Template binary sensor and on_change

I have a QS-WIFI-S04-2C and integrated it as already documented here:

However, on power on the device sets the outputs to ON which I do not like. I want to use it for a cover and don’t want the cover to open / close on a power loss.

So I investigated, the device is able to beep and I also added some logs:

sensor:
# Duty cycle sensors for switch inputs "S1"
  - platform: duty_cycle
    pin: GPIO13
    internal: true
    id: ${short_name}_in_switch1_sensor
    name: "${short_name} Switch 1 Sensor"
    update_interval: 20ms

binary_sensor:
# Template binary switch sensors monitor duty cycle sensors on GPIO pins.
  - platform: template
    id: ${short_name}_switch_1
    name: "${friendly_name} Switch 1"
    internal: true
    lambda: |-
      if (id(${short_name}_in_switch1_sensor).state < 95.0) {
        ESP_LOGD("cover", "1: True");
        return true;
      } else {
        ESP_LOGD("cover", "1: false");
        return false;
      }
    on_click:
      then:
        - output.turn_on: buzzer
        - delay: 250ms
        - output.turn_off: buzzer
        - light.toggle: ${short_name}_1

I expected the duty cycle sensor to produce a wrong state at startup, but the logging shows that this is not the case. Instead I get a beep on every boot which shows that on_click is triggered on boot even if the lambda is false.

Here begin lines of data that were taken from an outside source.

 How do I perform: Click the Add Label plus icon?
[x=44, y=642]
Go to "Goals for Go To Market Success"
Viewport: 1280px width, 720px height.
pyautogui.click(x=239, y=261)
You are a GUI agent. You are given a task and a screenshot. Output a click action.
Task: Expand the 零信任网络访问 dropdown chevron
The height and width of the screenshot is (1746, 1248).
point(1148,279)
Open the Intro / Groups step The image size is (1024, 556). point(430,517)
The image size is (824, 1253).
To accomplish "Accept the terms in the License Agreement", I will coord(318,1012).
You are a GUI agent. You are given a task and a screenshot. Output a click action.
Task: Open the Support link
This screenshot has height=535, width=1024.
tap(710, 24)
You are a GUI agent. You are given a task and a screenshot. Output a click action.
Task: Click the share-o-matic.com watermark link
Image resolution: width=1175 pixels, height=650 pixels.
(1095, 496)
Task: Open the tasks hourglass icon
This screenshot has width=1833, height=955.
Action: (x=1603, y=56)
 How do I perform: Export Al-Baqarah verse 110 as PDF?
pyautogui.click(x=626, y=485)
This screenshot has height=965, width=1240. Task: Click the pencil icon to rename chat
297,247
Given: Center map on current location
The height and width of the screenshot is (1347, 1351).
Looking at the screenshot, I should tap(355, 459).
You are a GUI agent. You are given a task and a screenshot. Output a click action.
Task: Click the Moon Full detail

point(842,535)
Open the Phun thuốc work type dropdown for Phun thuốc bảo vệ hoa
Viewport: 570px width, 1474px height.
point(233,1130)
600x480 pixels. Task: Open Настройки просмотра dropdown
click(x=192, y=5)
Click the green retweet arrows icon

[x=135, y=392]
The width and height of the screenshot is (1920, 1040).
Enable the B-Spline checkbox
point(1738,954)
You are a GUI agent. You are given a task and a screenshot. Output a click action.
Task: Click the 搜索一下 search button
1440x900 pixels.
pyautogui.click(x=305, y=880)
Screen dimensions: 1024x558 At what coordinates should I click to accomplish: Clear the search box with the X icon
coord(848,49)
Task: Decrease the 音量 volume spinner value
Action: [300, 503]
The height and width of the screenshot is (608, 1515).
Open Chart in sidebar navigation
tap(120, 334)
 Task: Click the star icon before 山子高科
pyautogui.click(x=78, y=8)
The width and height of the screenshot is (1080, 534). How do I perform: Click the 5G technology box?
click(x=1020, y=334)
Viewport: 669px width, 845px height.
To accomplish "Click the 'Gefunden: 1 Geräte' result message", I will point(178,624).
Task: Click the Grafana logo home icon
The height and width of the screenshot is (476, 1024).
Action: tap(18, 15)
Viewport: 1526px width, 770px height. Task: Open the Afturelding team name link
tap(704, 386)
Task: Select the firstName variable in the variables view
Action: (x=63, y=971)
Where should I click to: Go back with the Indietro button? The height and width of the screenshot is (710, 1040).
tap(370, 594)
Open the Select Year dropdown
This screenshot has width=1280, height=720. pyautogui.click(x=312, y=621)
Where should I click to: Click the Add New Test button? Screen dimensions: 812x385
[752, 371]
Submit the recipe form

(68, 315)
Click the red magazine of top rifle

To solve this I implemented a wait time of 1s until the device accepts input (a hack ?):

  • defined a global variable wait_on_init, initialised with false
  • set it to true 1s after boot
  • do not accept on_click or duty_cylce changes when wait_on_init is false
esphome:
  ...
  on_boot:
    priority: -100
    then:
      - delay: 1s
      - lambda: 'id(wait_on_init) = true;'

globals:
  - id: wait_on_init
    type: bool
    restore_value: no

binary_sensor:
  - platform: template
    id: ${short_name}_switch_1
    name: "${friendly_name} Switch 1"
    internal: true
    lambda: |-
      if (id(wait_on_init) == false) {
          return false;
      } else {
        if (id(${short_name}_in_switch1_sensor).state < 95.0) {
          return true;
        } else {
          return false;
        }
      }
    on_click:
      then:
        - if:
            condition:
              lambda: 'return id(wait_on_init) == true;'
            then:
              - light.toggle: ${short_name}_1

The first if in the lambda is not needed, the if in the on_click handler solves the problem. So now my question: why is the on_click handler triggered on power up and how would you avoid this? Is my solution ok? I would like to understand what is going on here.